## Required task
Retype the entries below exactly as they appear, starting with the first one and ending after the line that contains "pyautogui.click(x=24, y=63)".

## Given information
● ● ● ●

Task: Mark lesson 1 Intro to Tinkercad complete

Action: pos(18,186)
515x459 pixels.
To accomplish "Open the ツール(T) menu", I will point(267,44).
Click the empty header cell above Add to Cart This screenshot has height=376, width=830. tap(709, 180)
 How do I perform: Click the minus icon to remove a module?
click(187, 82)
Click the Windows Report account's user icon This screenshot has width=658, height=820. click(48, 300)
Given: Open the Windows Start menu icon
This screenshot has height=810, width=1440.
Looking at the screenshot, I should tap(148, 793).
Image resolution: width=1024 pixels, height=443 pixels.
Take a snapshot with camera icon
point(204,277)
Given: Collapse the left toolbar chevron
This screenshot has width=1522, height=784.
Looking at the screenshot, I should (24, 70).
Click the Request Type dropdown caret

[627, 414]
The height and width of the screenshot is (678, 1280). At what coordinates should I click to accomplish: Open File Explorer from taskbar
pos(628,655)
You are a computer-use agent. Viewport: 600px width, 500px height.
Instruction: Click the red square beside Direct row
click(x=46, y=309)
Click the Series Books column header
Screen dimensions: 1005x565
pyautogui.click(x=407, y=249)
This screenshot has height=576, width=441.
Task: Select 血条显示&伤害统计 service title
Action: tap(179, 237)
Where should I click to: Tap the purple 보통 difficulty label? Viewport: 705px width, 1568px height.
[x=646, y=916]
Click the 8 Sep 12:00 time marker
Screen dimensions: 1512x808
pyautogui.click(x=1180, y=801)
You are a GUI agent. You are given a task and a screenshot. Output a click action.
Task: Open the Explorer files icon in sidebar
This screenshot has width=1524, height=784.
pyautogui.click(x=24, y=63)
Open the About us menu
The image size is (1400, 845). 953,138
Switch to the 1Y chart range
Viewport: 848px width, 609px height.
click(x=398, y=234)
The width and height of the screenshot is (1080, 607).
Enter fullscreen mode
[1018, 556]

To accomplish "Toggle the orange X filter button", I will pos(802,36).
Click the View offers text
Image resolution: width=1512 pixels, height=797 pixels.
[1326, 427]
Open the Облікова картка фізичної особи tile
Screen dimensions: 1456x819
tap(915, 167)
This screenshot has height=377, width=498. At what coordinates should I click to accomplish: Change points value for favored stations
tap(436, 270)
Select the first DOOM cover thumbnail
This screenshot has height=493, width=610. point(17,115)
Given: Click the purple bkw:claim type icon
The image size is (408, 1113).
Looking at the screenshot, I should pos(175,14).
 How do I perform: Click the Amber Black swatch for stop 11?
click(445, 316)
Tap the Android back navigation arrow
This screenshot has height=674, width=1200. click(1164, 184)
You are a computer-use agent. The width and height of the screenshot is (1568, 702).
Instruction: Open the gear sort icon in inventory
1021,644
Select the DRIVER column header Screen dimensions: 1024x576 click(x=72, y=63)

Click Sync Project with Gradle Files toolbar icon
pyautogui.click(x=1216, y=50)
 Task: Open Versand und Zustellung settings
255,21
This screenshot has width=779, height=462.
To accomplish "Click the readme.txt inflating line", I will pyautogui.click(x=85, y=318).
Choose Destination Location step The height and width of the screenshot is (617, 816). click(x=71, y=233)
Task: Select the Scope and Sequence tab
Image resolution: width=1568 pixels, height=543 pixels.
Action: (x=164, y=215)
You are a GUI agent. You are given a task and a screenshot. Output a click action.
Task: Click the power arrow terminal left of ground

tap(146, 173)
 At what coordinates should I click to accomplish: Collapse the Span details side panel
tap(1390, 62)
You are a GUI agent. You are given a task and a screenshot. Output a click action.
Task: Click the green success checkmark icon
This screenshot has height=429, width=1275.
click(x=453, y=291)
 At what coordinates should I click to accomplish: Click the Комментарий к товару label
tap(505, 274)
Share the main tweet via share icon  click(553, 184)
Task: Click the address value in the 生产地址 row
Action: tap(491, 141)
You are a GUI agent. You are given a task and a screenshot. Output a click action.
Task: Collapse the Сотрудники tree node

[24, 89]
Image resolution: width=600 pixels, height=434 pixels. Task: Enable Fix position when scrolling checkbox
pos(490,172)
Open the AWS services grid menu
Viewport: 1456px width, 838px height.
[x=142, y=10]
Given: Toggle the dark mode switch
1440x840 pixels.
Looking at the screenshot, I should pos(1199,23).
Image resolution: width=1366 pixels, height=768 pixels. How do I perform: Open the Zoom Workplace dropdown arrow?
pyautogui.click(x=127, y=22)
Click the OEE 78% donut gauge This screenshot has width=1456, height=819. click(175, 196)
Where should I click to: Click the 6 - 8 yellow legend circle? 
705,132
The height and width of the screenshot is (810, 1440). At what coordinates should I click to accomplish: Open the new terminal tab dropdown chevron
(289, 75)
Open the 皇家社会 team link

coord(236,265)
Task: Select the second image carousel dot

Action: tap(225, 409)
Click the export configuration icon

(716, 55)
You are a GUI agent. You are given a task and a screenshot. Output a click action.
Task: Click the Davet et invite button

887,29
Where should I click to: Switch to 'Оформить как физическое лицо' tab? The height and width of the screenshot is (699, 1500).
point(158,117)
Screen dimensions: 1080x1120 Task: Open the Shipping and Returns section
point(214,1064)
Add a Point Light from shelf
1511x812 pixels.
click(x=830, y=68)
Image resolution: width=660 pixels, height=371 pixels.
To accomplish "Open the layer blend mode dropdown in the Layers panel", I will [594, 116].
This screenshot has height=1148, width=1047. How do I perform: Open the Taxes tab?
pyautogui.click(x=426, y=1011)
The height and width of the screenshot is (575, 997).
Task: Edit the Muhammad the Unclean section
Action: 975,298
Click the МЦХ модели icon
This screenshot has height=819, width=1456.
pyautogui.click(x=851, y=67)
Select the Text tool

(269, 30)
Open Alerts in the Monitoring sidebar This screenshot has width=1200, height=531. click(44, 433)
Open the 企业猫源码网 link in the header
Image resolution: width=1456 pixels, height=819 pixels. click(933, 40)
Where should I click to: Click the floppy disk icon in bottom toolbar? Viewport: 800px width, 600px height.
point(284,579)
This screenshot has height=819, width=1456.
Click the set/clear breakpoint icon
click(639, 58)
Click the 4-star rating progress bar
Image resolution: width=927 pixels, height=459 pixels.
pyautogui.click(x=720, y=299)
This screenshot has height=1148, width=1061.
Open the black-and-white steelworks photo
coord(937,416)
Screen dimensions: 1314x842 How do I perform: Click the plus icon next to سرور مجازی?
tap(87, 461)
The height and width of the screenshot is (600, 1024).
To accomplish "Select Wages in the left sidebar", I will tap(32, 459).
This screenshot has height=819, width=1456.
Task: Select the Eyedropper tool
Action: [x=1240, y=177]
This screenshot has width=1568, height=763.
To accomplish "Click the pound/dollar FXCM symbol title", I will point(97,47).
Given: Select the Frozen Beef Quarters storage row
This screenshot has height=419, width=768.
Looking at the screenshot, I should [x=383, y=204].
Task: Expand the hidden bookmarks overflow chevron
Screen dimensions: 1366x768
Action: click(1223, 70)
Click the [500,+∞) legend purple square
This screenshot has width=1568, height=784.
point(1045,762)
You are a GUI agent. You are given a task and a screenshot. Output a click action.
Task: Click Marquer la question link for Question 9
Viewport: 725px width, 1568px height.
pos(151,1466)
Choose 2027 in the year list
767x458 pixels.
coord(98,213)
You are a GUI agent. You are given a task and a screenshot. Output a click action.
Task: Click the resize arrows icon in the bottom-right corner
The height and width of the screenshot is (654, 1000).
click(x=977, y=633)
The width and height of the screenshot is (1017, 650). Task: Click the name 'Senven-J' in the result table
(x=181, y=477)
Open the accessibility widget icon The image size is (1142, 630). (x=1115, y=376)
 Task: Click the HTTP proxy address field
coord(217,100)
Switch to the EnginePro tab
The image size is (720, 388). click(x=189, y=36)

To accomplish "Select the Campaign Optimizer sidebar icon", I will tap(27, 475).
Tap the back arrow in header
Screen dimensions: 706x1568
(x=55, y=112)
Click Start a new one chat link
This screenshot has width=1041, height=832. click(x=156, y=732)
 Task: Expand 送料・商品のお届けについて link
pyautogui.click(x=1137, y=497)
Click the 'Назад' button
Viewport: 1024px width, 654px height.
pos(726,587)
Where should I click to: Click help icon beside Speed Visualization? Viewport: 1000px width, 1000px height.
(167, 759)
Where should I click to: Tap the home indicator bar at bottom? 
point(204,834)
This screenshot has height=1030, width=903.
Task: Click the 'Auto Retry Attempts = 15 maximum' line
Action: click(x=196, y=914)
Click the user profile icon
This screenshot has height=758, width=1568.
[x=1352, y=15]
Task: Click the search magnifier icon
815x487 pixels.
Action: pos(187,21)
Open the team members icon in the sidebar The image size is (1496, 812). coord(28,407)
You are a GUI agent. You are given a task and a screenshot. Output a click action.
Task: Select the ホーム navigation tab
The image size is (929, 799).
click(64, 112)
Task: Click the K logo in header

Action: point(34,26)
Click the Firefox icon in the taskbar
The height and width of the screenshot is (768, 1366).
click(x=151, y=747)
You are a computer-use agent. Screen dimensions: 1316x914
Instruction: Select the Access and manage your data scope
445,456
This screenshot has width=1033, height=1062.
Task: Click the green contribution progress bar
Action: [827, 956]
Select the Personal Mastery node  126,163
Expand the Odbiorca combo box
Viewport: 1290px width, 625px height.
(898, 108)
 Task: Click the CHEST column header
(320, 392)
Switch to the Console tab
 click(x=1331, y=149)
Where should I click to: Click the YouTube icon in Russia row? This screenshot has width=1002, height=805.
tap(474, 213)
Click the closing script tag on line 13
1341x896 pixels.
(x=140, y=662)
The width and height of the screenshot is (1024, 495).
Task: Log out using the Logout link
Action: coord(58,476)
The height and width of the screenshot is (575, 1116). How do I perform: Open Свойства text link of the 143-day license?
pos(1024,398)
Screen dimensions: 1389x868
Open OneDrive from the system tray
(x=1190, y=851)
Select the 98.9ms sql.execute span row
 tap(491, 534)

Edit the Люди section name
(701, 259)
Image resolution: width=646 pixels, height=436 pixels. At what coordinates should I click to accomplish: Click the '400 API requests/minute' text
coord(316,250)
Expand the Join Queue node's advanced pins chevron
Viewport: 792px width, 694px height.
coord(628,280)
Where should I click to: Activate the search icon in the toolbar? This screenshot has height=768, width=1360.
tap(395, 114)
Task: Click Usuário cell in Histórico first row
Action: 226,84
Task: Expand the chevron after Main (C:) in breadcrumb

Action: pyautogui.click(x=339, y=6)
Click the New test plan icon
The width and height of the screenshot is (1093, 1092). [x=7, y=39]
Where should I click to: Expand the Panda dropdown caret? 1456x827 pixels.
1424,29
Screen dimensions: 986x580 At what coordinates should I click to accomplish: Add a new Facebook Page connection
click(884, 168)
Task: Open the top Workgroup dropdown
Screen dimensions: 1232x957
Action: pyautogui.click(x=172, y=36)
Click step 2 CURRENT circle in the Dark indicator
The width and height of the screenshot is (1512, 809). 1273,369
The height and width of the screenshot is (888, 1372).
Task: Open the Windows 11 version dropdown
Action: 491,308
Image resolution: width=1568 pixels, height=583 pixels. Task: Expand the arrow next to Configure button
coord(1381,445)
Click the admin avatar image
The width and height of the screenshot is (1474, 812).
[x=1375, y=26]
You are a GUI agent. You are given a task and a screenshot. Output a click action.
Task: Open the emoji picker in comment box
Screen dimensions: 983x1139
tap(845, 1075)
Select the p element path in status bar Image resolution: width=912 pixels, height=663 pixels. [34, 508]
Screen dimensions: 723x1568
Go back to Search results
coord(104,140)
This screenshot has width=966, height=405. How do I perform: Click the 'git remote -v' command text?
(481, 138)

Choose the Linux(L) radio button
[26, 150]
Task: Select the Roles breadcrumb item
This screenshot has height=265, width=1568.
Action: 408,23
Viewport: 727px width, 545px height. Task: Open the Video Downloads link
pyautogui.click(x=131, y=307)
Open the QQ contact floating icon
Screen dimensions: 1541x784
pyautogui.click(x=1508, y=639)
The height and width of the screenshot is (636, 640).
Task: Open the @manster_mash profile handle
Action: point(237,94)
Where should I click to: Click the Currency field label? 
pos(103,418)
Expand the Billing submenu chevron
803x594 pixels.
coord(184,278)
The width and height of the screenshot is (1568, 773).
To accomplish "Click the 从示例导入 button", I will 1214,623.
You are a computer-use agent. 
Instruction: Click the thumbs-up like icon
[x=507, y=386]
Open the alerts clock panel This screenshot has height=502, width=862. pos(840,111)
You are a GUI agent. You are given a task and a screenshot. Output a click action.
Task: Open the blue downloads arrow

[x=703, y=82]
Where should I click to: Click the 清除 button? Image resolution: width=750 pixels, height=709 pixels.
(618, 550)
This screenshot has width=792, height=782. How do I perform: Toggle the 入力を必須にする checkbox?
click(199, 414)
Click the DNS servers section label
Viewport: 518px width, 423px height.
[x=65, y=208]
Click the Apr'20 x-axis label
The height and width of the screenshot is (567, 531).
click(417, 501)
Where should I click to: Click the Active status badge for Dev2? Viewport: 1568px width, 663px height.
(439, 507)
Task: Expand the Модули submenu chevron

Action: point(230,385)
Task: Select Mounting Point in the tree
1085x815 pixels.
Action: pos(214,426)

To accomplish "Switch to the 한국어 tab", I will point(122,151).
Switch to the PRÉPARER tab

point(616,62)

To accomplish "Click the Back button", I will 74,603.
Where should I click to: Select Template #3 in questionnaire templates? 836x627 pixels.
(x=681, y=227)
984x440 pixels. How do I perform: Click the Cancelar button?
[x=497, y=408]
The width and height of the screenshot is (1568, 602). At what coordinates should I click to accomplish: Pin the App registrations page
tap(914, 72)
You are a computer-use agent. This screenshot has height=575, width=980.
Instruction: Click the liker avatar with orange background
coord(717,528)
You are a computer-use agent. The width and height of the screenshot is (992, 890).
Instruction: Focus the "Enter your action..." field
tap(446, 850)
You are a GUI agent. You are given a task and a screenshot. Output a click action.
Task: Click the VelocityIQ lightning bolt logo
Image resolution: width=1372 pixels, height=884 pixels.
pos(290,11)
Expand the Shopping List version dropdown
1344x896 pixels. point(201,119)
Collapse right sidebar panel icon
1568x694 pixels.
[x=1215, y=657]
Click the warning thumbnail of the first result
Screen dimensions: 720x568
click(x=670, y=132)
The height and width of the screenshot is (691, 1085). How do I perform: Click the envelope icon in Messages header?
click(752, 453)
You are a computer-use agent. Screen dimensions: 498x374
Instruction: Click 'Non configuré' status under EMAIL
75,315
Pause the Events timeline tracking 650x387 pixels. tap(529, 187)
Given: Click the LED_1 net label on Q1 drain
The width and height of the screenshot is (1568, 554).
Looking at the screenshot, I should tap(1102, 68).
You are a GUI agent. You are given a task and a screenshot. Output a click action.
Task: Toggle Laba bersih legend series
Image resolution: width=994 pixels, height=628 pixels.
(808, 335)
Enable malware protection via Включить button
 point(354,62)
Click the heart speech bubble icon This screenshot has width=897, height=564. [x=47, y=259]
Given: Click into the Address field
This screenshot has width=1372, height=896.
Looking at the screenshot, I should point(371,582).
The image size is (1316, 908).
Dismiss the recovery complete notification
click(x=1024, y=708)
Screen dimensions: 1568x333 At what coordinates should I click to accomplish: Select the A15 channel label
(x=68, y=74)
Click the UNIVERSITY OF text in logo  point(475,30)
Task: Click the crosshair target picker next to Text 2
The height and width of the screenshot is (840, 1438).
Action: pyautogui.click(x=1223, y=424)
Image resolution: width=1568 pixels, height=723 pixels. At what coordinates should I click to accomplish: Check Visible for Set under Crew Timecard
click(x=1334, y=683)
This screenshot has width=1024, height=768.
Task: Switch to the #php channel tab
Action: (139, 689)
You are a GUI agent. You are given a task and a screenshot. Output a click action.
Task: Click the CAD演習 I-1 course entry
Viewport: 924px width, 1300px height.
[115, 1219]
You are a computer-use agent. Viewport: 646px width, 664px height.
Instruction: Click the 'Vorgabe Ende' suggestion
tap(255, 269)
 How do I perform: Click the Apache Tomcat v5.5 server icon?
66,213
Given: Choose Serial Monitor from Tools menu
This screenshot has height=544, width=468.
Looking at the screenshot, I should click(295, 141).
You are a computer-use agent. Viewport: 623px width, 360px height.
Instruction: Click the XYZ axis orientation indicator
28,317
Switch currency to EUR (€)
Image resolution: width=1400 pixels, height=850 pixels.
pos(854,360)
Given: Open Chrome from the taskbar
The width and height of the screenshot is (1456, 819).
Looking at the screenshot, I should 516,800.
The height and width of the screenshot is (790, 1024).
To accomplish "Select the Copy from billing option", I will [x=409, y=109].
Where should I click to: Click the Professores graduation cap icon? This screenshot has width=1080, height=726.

● ● ● ●

## Correct output
Task: Mark lesson 1 Intro to Tinkercad complete

Action: pos(18,186)
515x459 pixels.
To accomplish "Open the ツール(T) menu", I will point(267,44).
Click the empty header cell above Add to Cart This screenshot has height=376, width=830. tap(709, 180)
 How do I perform: Click the minus icon to remove a module?
click(187, 82)
Click the Windows Report account's user icon This screenshot has width=658, height=820. click(48, 300)
Given: Open the Windows Start menu icon
This screenshot has height=810, width=1440.
Looking at the screenshot, I should tap(148, 793).
Image resolution: width=1024 pixels, height=443 pixels.
Take a snapshot with camera icon
point(204,277)
Given: Collapse the left toolbar chevron
This screenshot has width=1522, height=784.
Looking at the screenshot, I should (24, 70).
Click the Request Type dropdown caret

[627, 414]
The height and width of the screenshot is (678, 1280). At what coordinates should I click to accomplish: Open File Explorer from taskbar
pos(628,655)
You are a computer-use agent. Viewport: 600px width, 500px height.
Instruction: Click the red square beside Direct row
click(x=46, y=309)
Click the Series Books column header
Screen dimensions: 1005x565
pyautogui.click(x=407, y=249)
This screenshot has height=576, width=441.
Task: Select 血条显示&伤害统计 service title
Action: tap(179, 237)
Where should I click to: Tap the purple 보통 difficulty label? Viewport: 705px width, 1568px height.
[x=646, y=916]
Click the 8 Sep 12:00 time marker
Screen dimensions: 1512x808
pyautogui.click(x=1180, y=801)
You are a GUI agent. You are given a task and a screenshot. Output a click action.
Task: Open the Explorer files icon in sidebar
This screenshot has width=1524, height=784.
pyautogui.click(x=24, y=63)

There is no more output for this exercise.